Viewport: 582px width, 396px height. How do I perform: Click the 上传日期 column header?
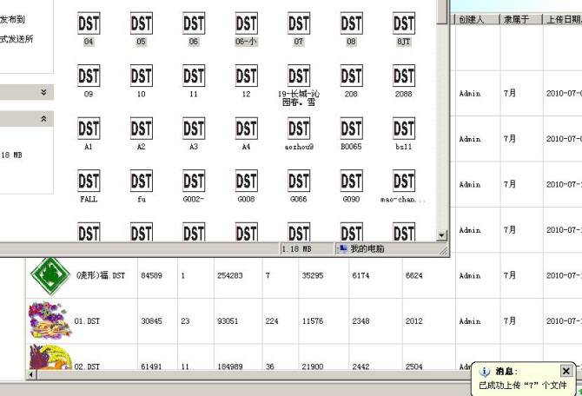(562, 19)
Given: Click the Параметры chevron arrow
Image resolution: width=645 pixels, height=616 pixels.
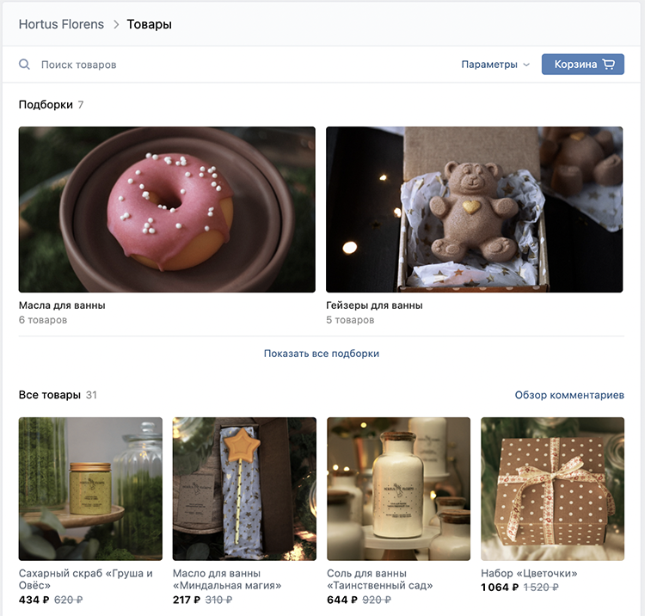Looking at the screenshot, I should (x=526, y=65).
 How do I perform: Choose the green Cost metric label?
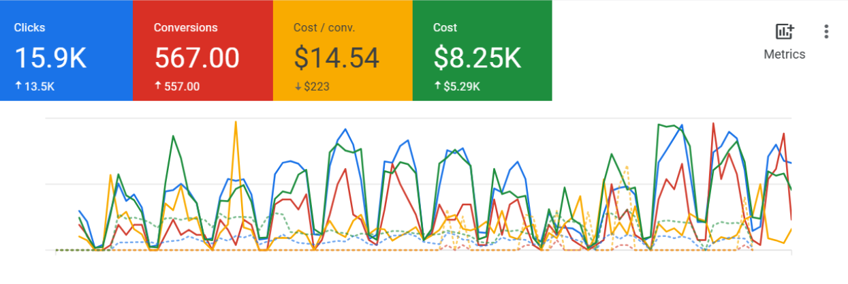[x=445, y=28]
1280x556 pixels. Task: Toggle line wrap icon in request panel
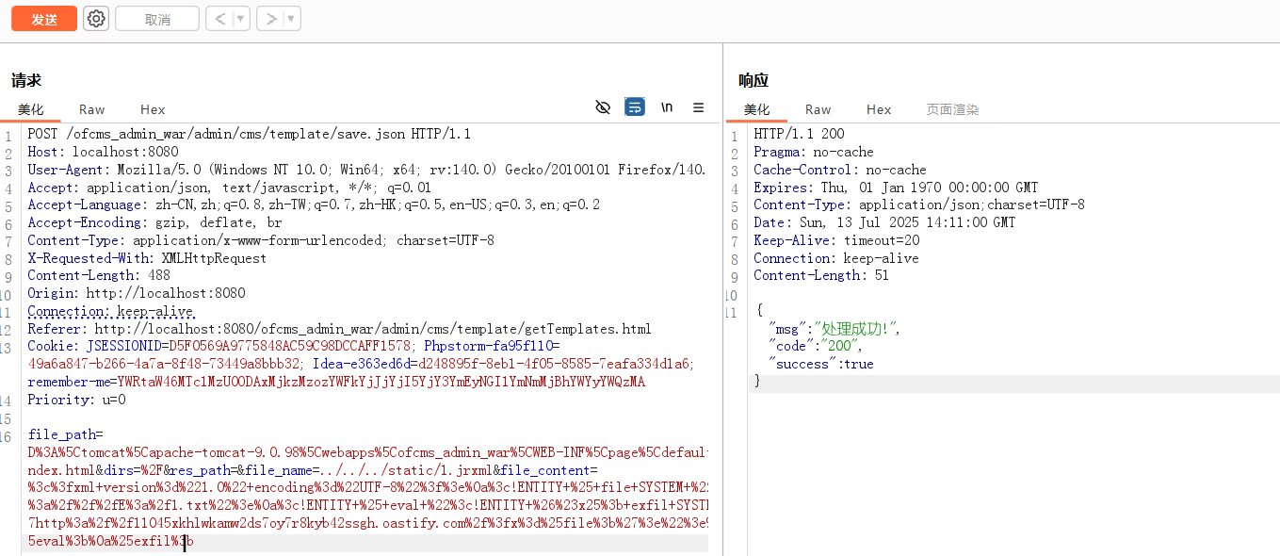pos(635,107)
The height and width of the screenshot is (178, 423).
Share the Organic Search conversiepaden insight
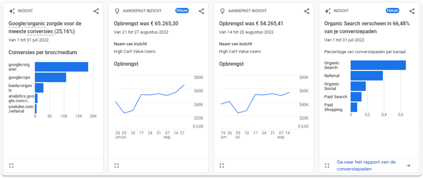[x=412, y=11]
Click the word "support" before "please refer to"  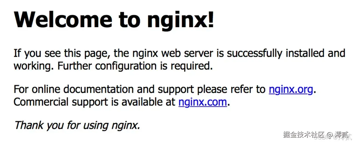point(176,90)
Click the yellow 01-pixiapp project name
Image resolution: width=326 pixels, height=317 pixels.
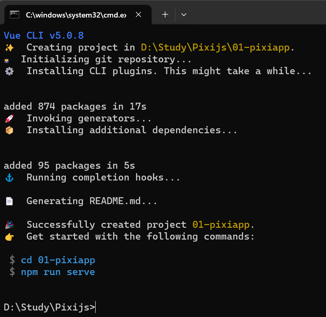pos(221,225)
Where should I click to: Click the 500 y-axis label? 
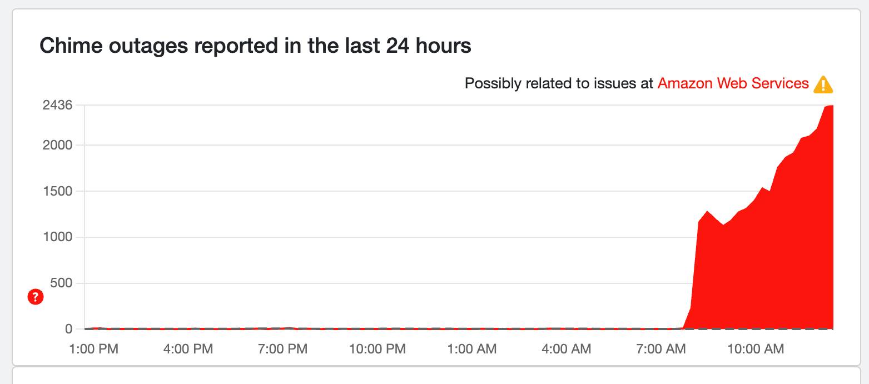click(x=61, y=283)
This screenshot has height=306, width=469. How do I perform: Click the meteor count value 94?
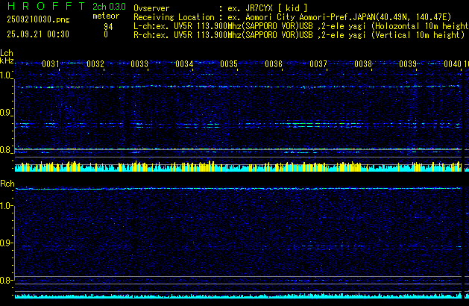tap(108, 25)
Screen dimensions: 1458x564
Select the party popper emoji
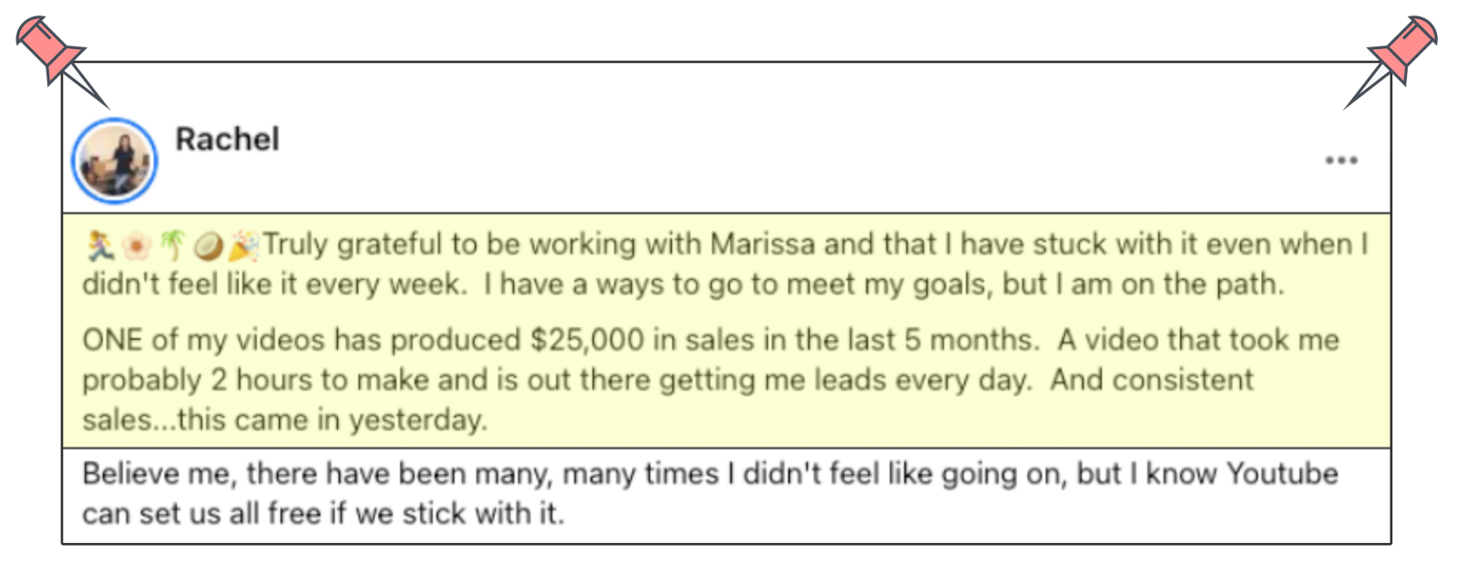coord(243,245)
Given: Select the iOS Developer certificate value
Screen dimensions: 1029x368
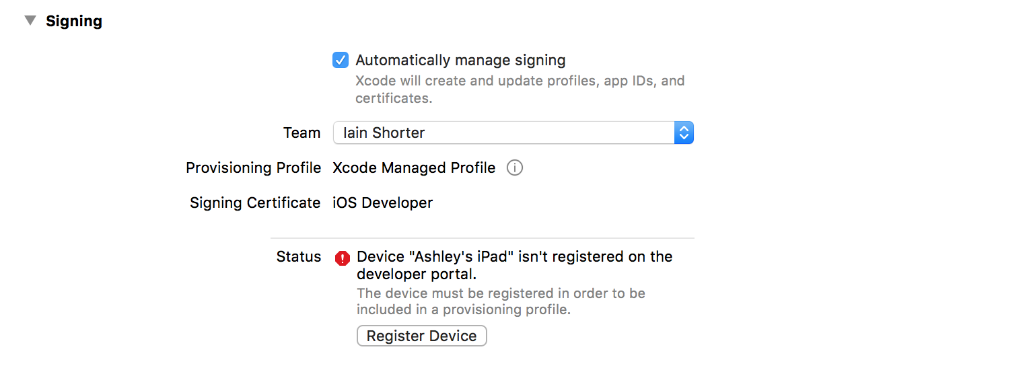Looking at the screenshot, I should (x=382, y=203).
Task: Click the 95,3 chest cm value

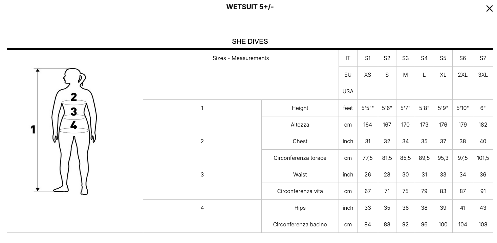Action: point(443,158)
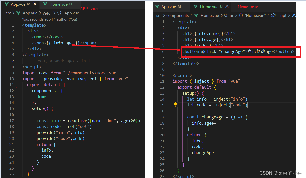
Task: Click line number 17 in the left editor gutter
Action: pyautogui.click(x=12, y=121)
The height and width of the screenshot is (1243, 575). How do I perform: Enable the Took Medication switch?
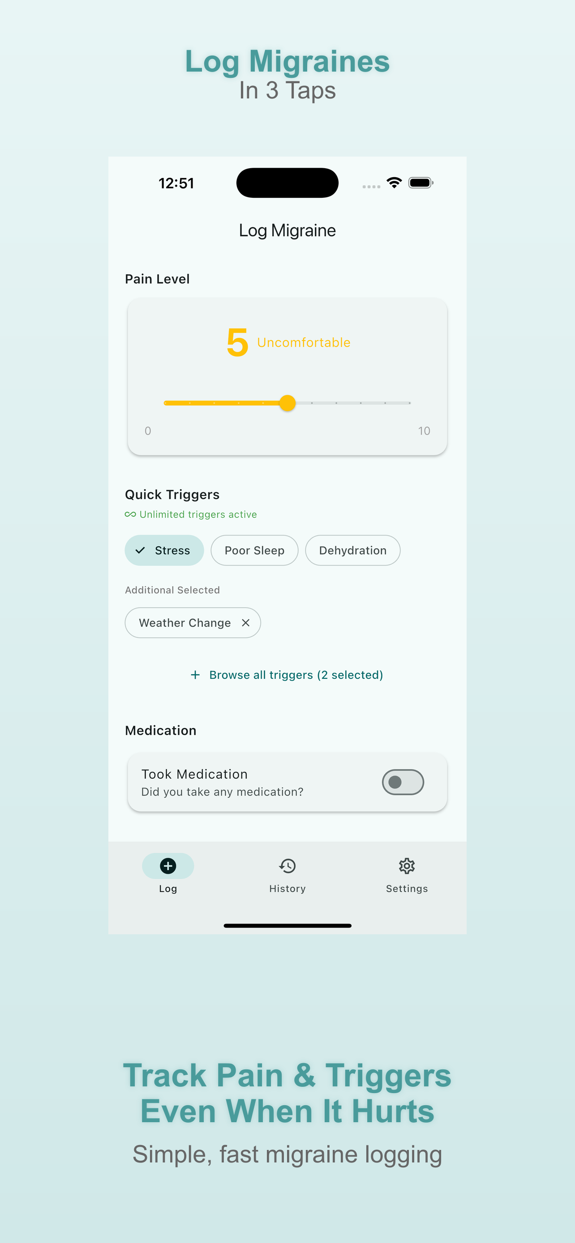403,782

......

● **WHAT YOU NEED TO DO**
Find the line that contains "This screenshot has". Reproduce it and every later line of the records exactly, minus the pictures.

● **FINAL ANSWER**
This screenshot has height=306, width=469. How do I perform: Click the meteor count value 94?
tap(108, 25)
Screen dimensions: 1458x564
Select the party popper emoji
coord(243,245)
Given: Select the iOS Developer certificate value
Screen dimensions: 1029x368
Looking at the screenshot, I should (x=382, y=203).
Task: Click the 95,3 chest cm value

Action: point(443,158)
Task: Click line number 17 in the left editor gutter
Action: pyautogui.click(x=12, y=121)
The height and width of the screenshot is (1243, 575). How do I perform: Enable the Took Medication switch?
403,782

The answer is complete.